I do not think of resolution this way, and I dont think most audiophiles do either. The term resolution is used by audiophiles to describe both a characteristic of an individual COMPONENT and a characteristic of a whole SYSTEM. Hence the term resolution says something about how a system sounds. I am not claiming ownership of the term resolution. I am expressing what I believe to be the prevailing use of the term among audiophiles. For the purposes of this discussion, I will stipulate a definition of resolution: The absolute limit of information about the music that a format, component, or system can present.
You kind of make my point while simultaneously avoid addressing it. If resolution is determined by audible metrics, then "perceived detail" is likely one of them.
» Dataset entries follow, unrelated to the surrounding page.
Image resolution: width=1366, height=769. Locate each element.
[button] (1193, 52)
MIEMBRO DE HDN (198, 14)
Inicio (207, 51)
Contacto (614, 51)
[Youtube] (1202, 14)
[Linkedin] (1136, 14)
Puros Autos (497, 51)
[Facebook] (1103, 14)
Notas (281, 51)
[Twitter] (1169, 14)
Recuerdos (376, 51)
And ambience cues live in the detail.
If you take an information theoretic approach to resolution -- as you seem to imply with your definition -- then I think you will be unhappy. The overwhelming majority of the information is in the high frequencies. Given the way human hearing works, you would get vastly more information by dumping the low frequencies entirely in favor of enhancing the highs -- you'd maximize the information about the music, but the result wouldn't be music. So I think some other definition is in order.
Which gets us back to my earlier point: the experience (you are there) is subjective. For some people a brighter system might provide it better than a more neutral system. And for those people, the realism obtained might outweigh the realism lost.